Peu fréquent : iridocyclite.

Rare : irritation incluant rougeur, douleur, lésions croûteuses palpébrales, myopie transitoire (qui a disparu à l'arrêt du traitement), oedème cornéen, hypotonie oculaire, décollement de la choroïde après chirurgie filtrante.

Troubles respiratoires, thoraciques et médiastinaux :

Rare : épistaxis.

Troubles gastrointestinaux :

Fréquent : nausées, goût amer.

Rare : irritation de la gorge, sécheresse de la bouche.

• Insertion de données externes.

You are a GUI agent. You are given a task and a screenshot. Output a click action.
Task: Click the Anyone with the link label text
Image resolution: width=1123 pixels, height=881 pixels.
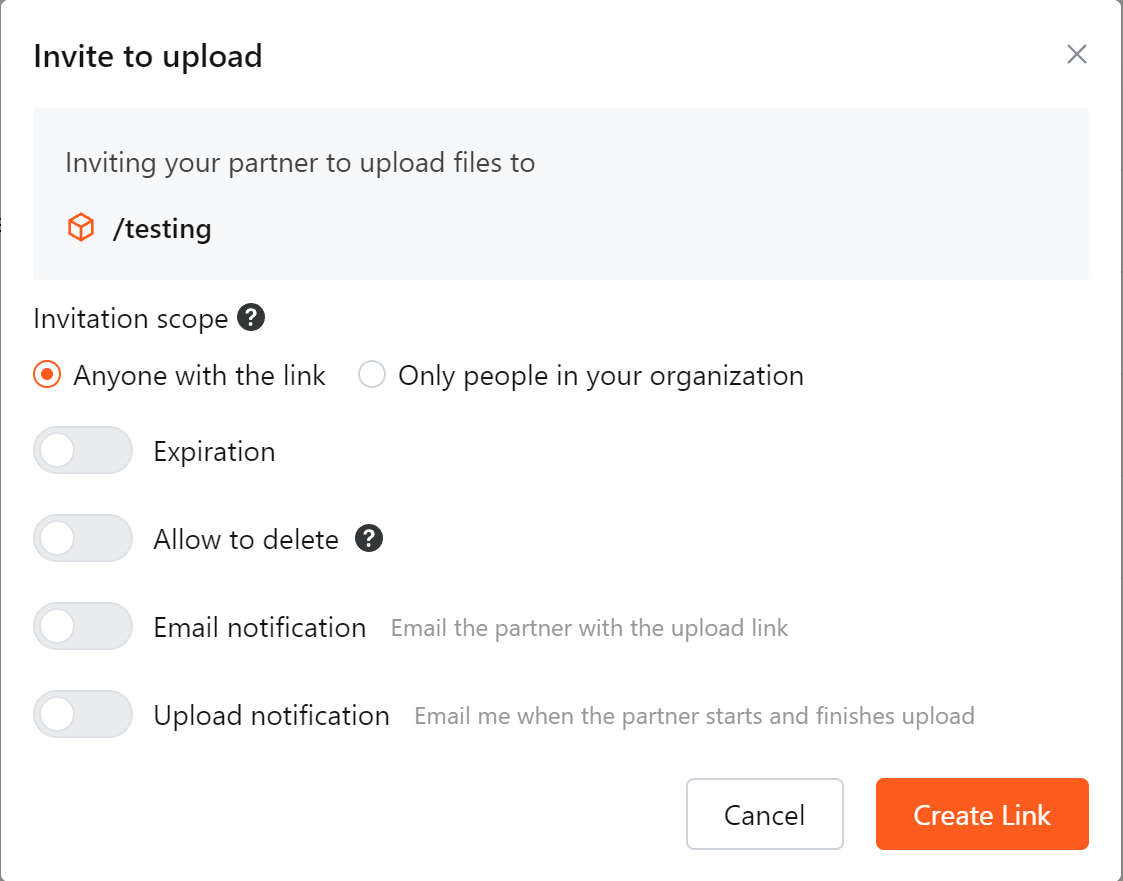199,375
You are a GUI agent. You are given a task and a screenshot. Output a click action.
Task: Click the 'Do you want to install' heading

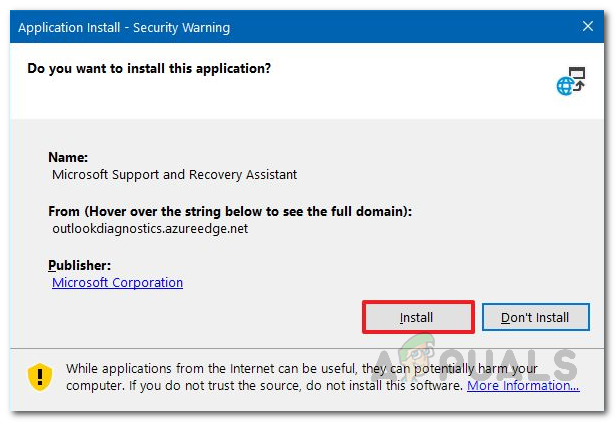coord(149,69)
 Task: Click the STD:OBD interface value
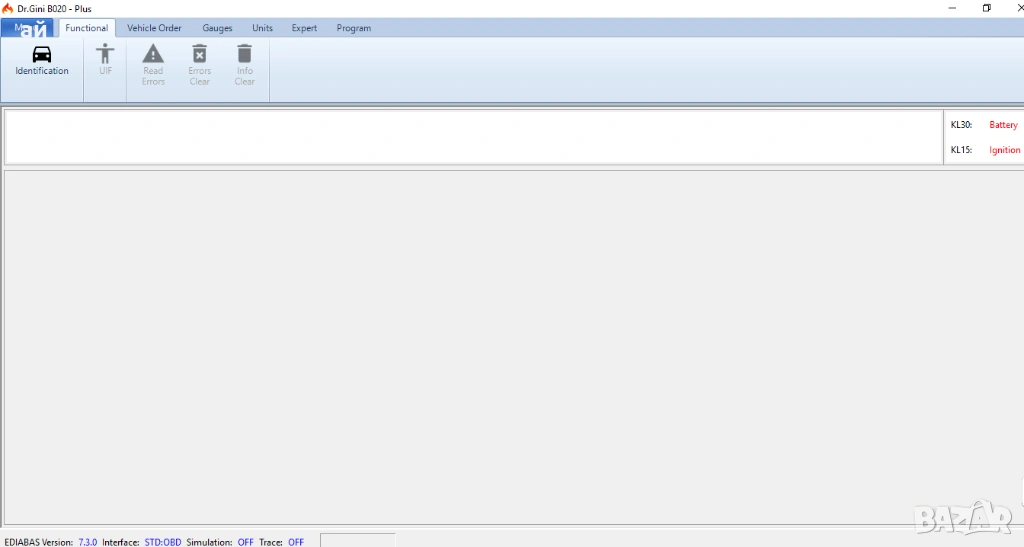click(163, 542)
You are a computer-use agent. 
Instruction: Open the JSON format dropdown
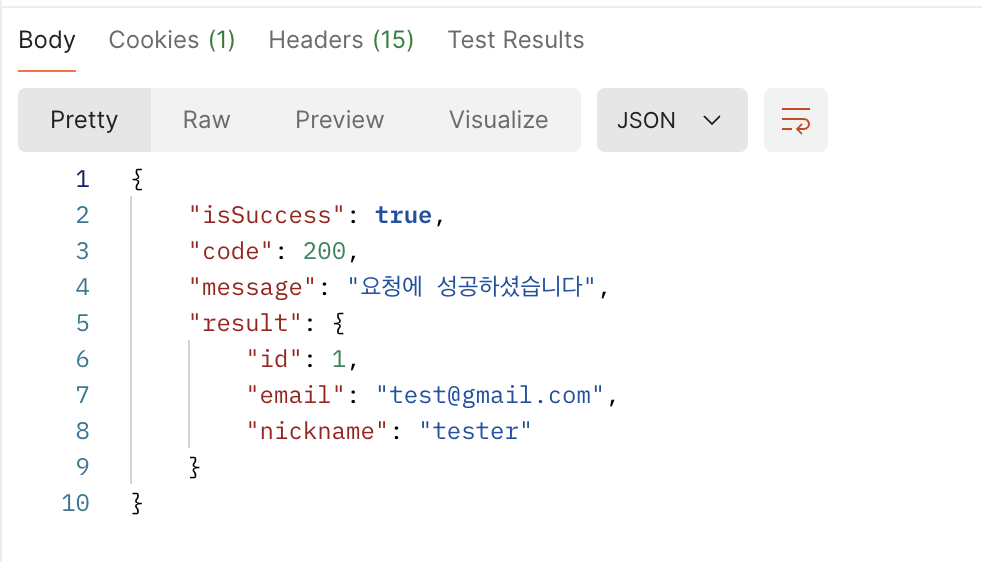coord(672,120)
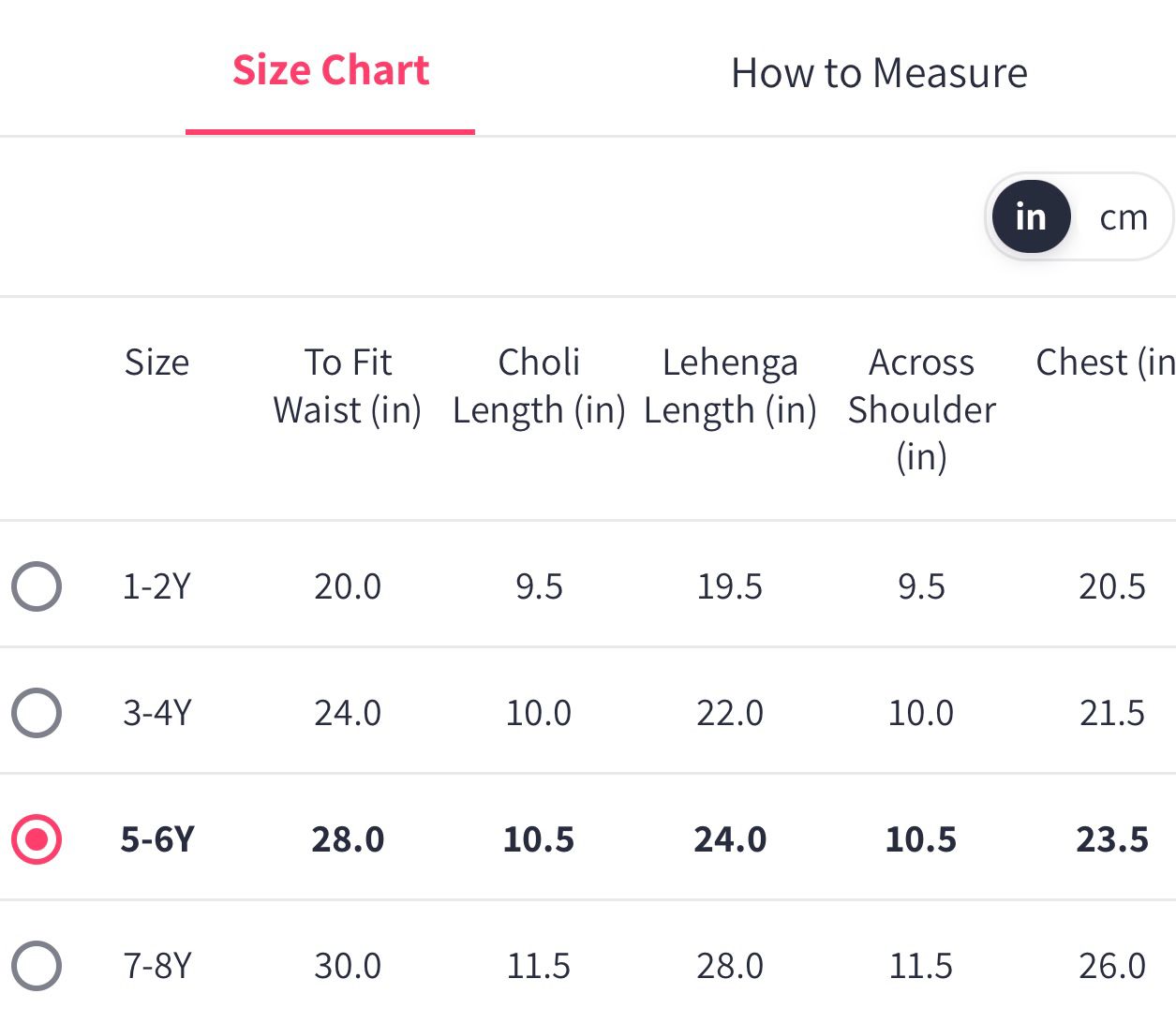
Task: Click the Size column header
Action: point(157,363)
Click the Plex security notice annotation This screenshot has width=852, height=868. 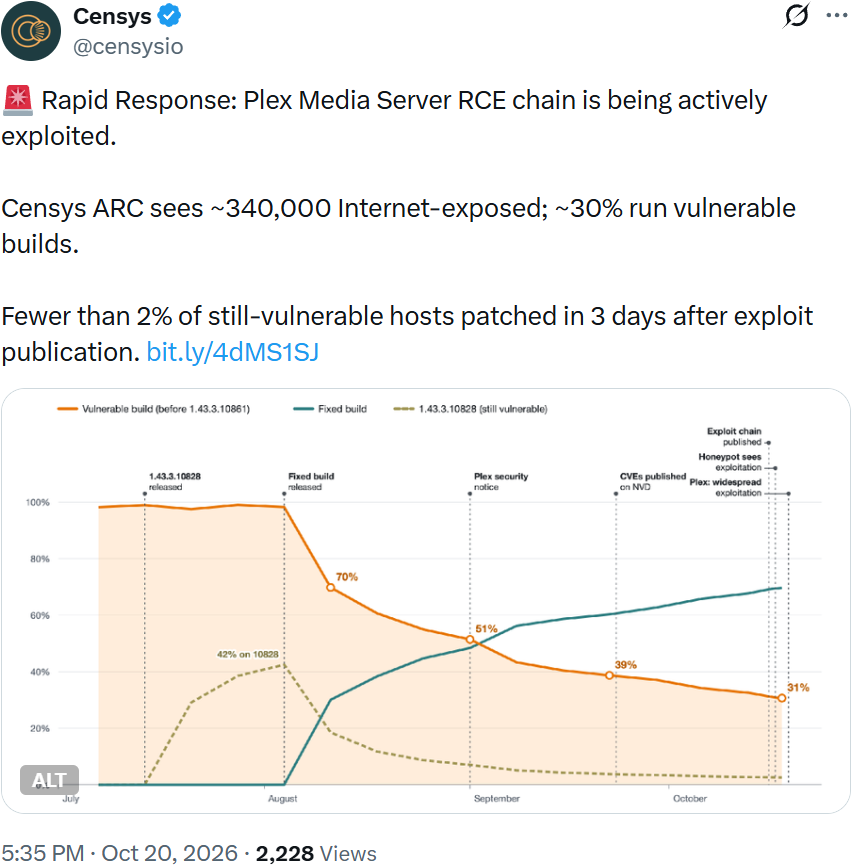[x=501, y=482]
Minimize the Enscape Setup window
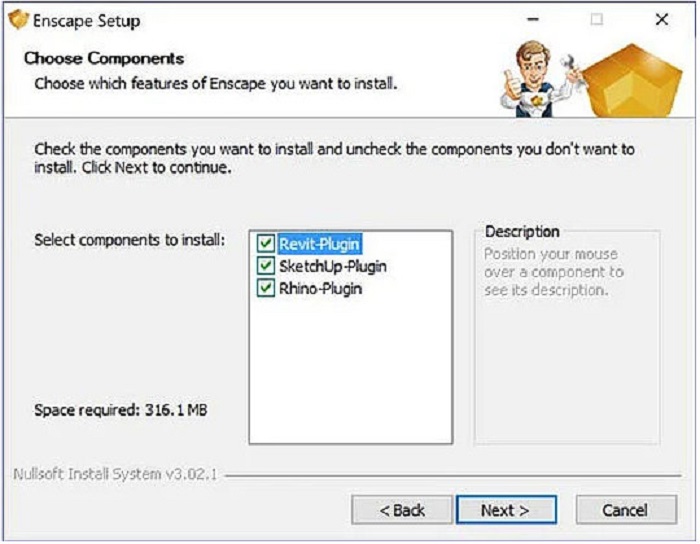Screen dimensions: 700x544 [535, 20]
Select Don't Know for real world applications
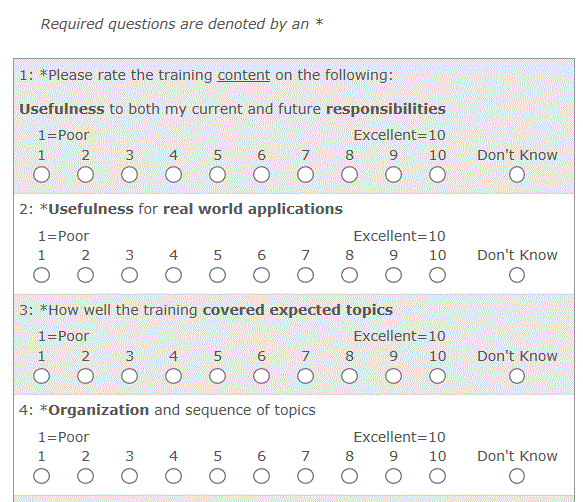583x502 pixels. point(517,275)
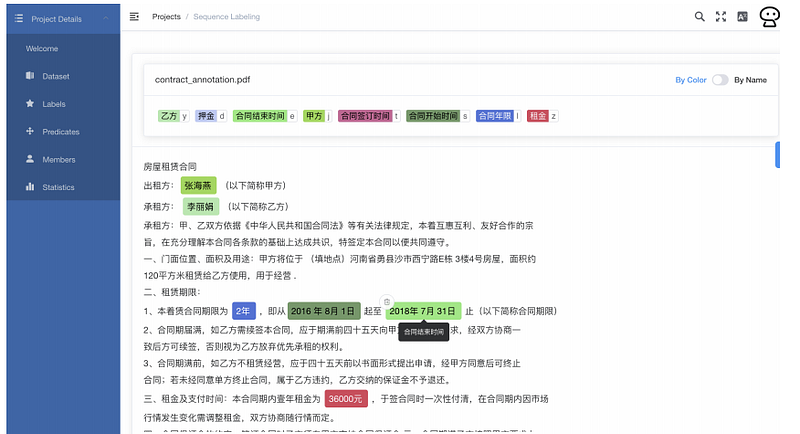Open the Predicates menu item

click(x=63, y=132)
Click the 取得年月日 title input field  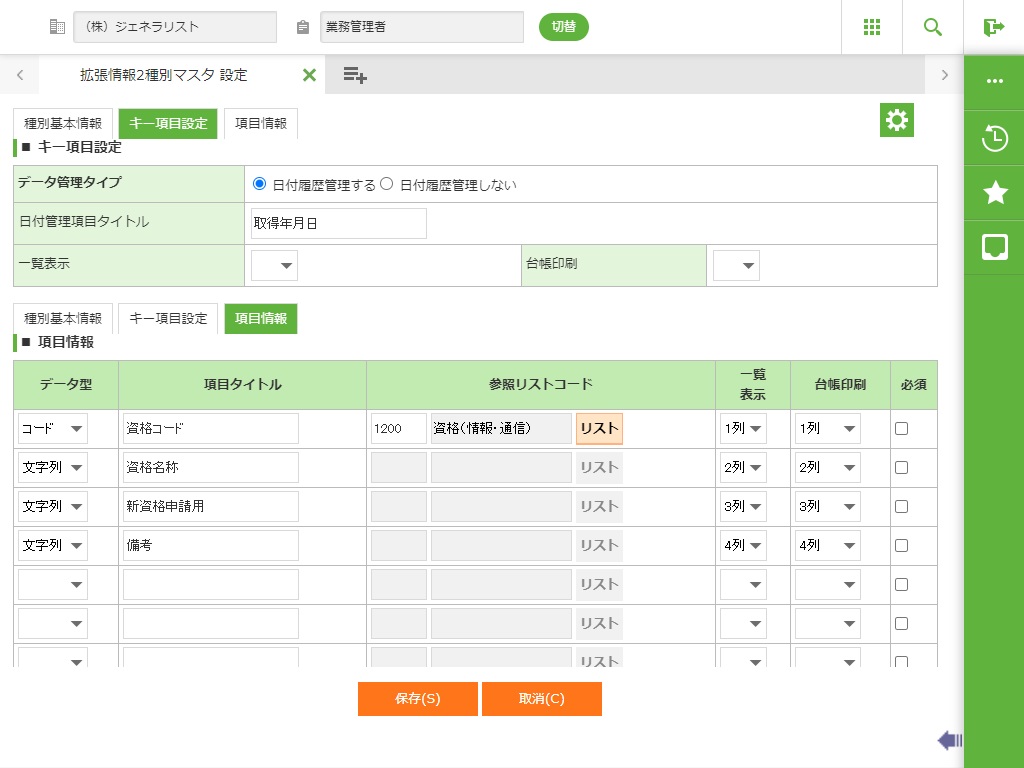click(x=338, y=223)
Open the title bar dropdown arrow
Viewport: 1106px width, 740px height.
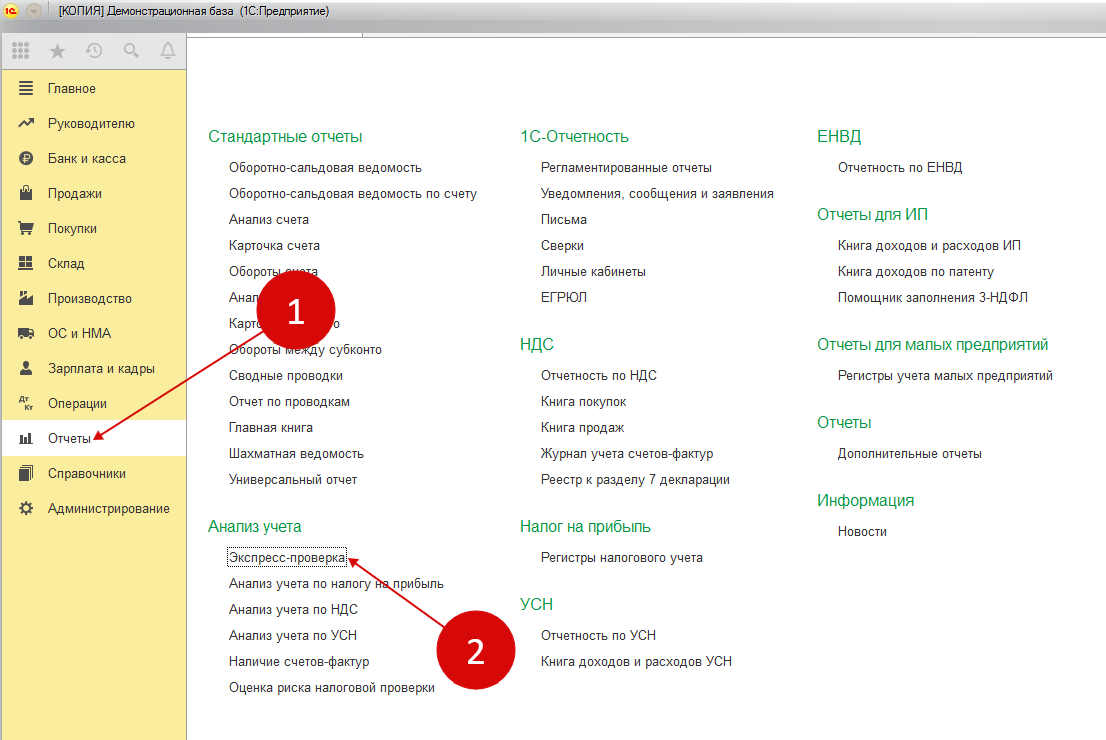click(x=34, y=11)
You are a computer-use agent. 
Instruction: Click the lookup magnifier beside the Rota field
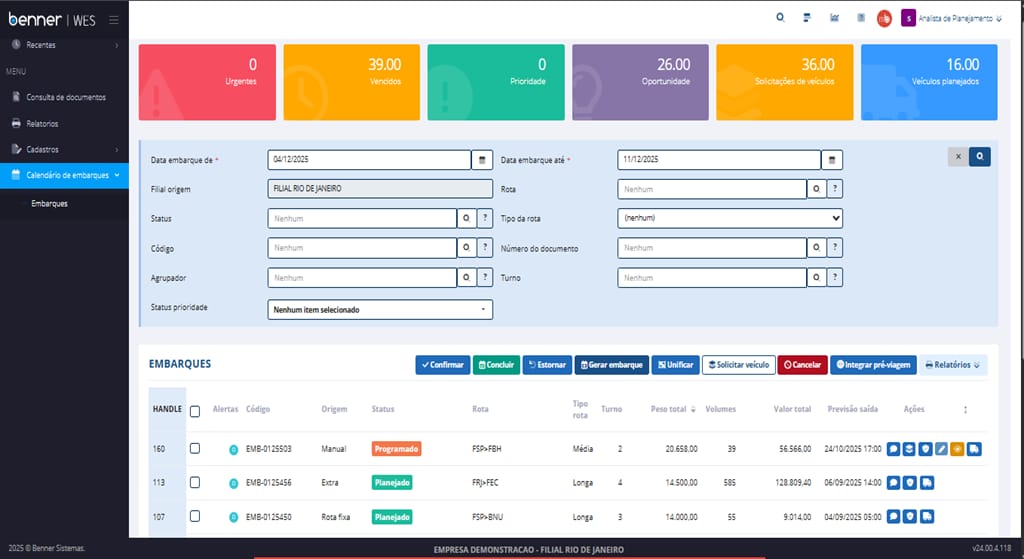(x=816, y=189)
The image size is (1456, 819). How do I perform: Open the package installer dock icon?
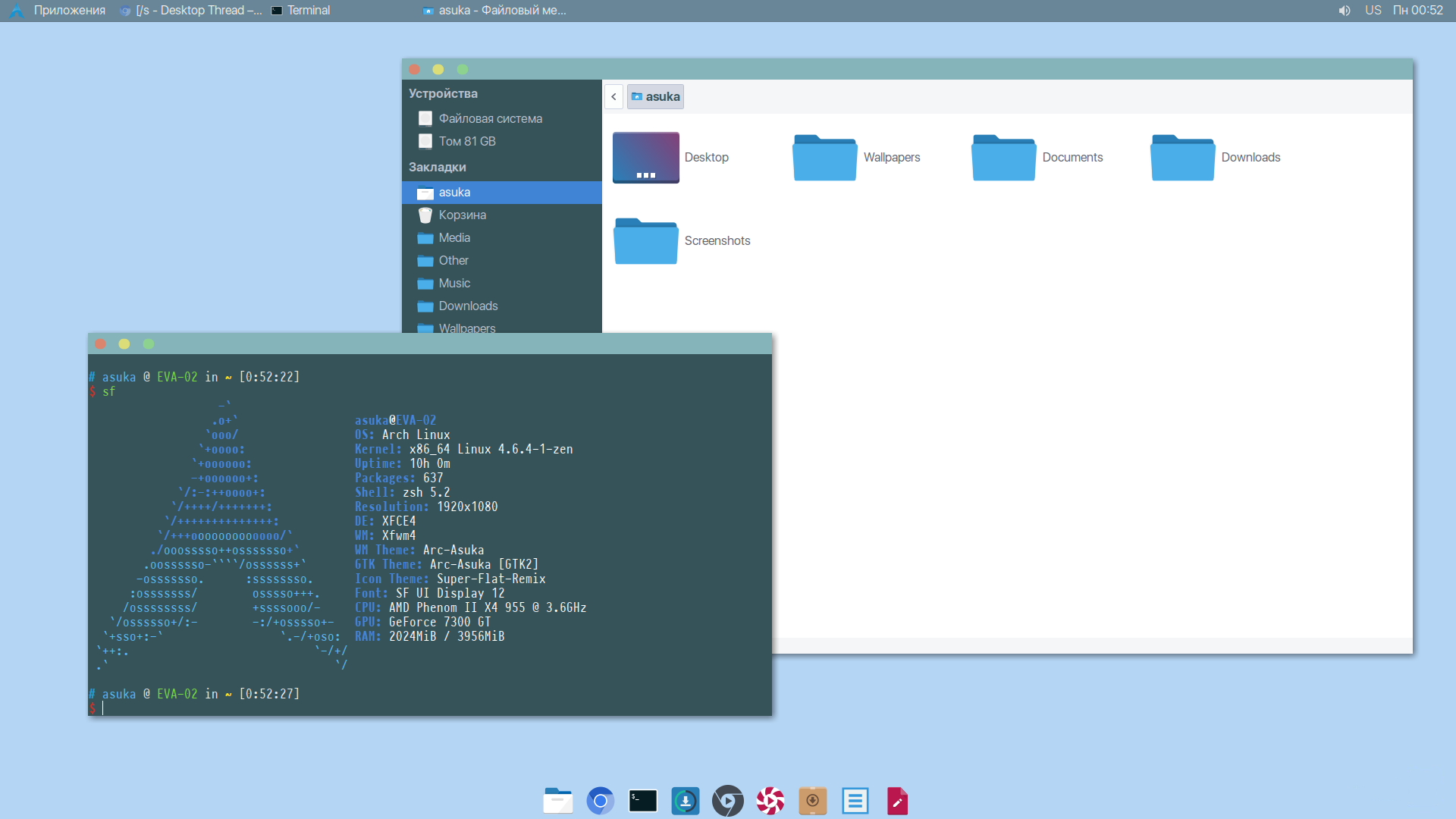(x=813, y=801)
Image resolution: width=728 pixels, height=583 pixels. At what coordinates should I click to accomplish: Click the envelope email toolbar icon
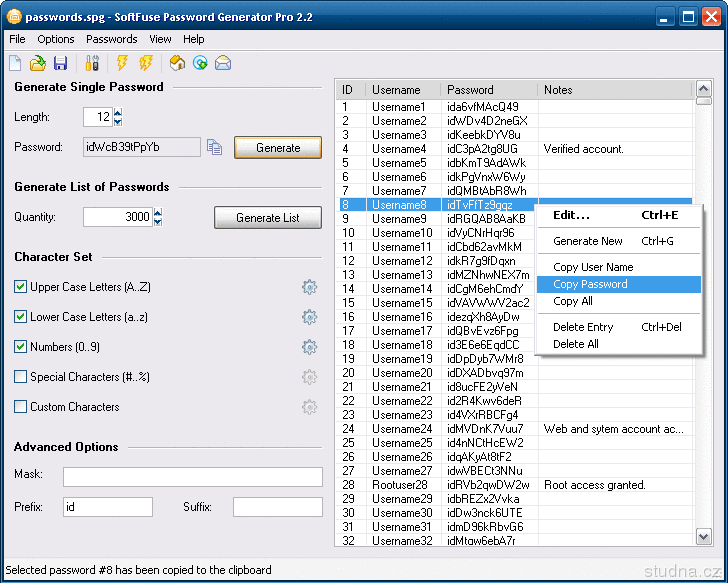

Troubles cutanés et des tissus sous-cutanés :

Rare : dermatite de contact, syndrome de Stevens-Johnson, nécrolyse épidermique toxique.

Troubles rénaux et urinaires :

Rare : lithiase urinaire.

Troubles généraux et accidents liés au site d'administration :

Fréquent : asthénie/fatigue.

Rare : hypersensibilité : signes et symptômes de réactions locales (réactions palpébrales) et de réactions allergiques systémiques incluant angio-oedème, urticaire et prurit, rash, difficultés à respirer, rarement bronchospasme.

Examens biologiques :

Aucun trouble hydroélectrolytique, cliniquement significatif, n'a été associé au dorzolamide.

Chez l'enfant : voir rubrique Propriétés pharmacodynamiques.